AUFGABEN:
1) Zitiere aus der Carmen-Kritik wörtlich die Passage, die bei den Worten „Solche Fragen könnten“ einsetzt und nach „Spanischem Pfeffer schmecken?“ endet.
2) Beantworte anhand der Carmen-Kritik:
(a) Wer ist der Dirigent der Aufführung?
(b) Wer singt die Partie des Don José?
(c) Mit wie vielen Jahren „Verspätung“ hat Elina Garanca ihre Carmen dem Wiener Publikum präsentiert?
3) Warum sollte man laut der Carmen-Kritik während der Aufführung nicht ins Grübeln kommen, welche Darstellerin die überzeugendere Carmen ist? Antworte in ein bis drei Sätzen.

AUSGANGSTEXT:
---+---

Dirigent: Bertrand de Billy

Carmen - Elina Garanca
Micaela - Anita Hartig
Frasquita - Ileana Tonca
Mercedes - Juliette Mars
Don José - Roberto Alagna
Escamillo - Massimo Cavaletti
Zuniga - Janusz Monarcha
Morales Nikolay Borchev
Dancairo - Tae-Joong Yang
Remendado - Dimitrios Flemotomos
Lillas Pastia - Csaba Markovits


„Zu kühle Carmen?“

(Dominik Troger)

Ob gut Ding immer Weile braucht, darüber ließe sich mindestens genauso lange spekulieren wie über die Frage, was eine ideale Carmen ausmacht. Elina Garanca hat nun „ihre” Carmen mit drei Jahren „Verspätung” dem Wiener Publikum präsentiert. Aber hat sie auch ein weiteres Kapitel der Carmen-Interpretation an der Staatsoper aufgeschlagen?


Ist Carmen eine Femme fatale, dämonisch, verführerisch, berechnend? Oder sind das nur „Projektionen“ des 19. Jahrhunderts, die (noch dazu vor dem Hintergrund der Zurechnung Carmens zum „fahrenden Volk”) der Figur den Status einer von der bürgerlichen Weltordnung abgesonderten „verruchten Weiblichkeit” zuschreiben? Und wie stark beeinflussen die Interpretinnen der Partie selbst das „Carmen- Klischee“?

Solche Fragen könnten Opernforen füllen, und um sie zu diskutieren, benötigte man gut Ding und viel Weile. Denn letztlich wird sich die Erkenntnis breitmachen: Alles ganz nach „Gusto“. Aber was nicht passieren sollte, dass man während der Aufführung ins Grübeln kommt, ob diese oder jene Darstellerin die überzeugendere Carmen (gewesen) ist. Denn dann ist die Magie gebrochen und die Zauberkraft der Oper verpufft.

Elina Garancas Wiener Carmen-Debüt hat für mich diese Fragestellungen nicht einfach von der Bühne „gefegt“. Die Sängerin ließ ihr langes Blondhaar wehen und wirkte begehrenswert und doch kühl und dabei fast ein wenig bürgerlich – frisch und lawendelduftend von ihrem eher hellen, edlen Mezzo begleitet. Aber müsste Carmen nicht nach Spanischem Pfeffer schmecken?

Zwar passten ihr blendendes „Outfit" und ihr schöner, aber emotional kontrolliert wirkender Gesang recht gut zusammen, aber diese Carmen schien die gefahrversprechende Liebe eher zu meiden, dieses Leben am Rande eines leidenschaftlichen Vulkans, der nach allen Seiten hin Funken sprüht. Garancas Carmen wirkte auf mich zu unspontan, und in einigen Szenen sogar psychologisch fragwürdig: Wenn zum Beispiel Carmen mit der Betulichkeit eines „Bürgermädchens“ Escamillio im vierten Akt noch das Jakett glatt streift oder bei einigen Annäherungsversuchen an Don José.

---+---

GEGEBENES MATERIAL:
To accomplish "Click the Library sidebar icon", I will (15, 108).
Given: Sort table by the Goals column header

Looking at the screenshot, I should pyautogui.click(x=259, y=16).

---+---

LÖSUNGEN:
1)
Solche Fragen könnten Opernforen füllen, und um sie zu diskutieren, benötigte man gut Ding und viel Weile. Denn letztlich wird sich die Erkenntnis breitmachen: Alles ganz nach „Gusto“. Aber was nicht passieren sollte, dass man während der Aufführung ins Grübeln kommt, ob diese oder jene Darstellerin die überzeugendere Carmen (gewesen) ist. Denn dann ist die Magie gebrochen und die Zauberkraft der Oper verpufft.

Elina Garancas Wiener Carmen-Debüt hat für mich diese Fragestellungen nicht einfach von der Bühne „gefegt“. Die Sängerin ließ ihr langes Blondhaar wehen und wirkte begehrenswert und doch kühl und dabei fast ein wenig bürgerlich – frisch und lawendelduftend von ihrem eher hellen, edlen Mezzo begleitet. Aber müsste Carmen nicht nach Spanischem Pfeffer schmecken?

2)
(a) Bertrand de Billy
(b) Roberto Alagna
(c) Mit drei Jahren

3) Sobald man darüber nachzudenken beginnt, ist die Magie gebrochen. Dann ist auch die Zauberkraft der Oper verpufft.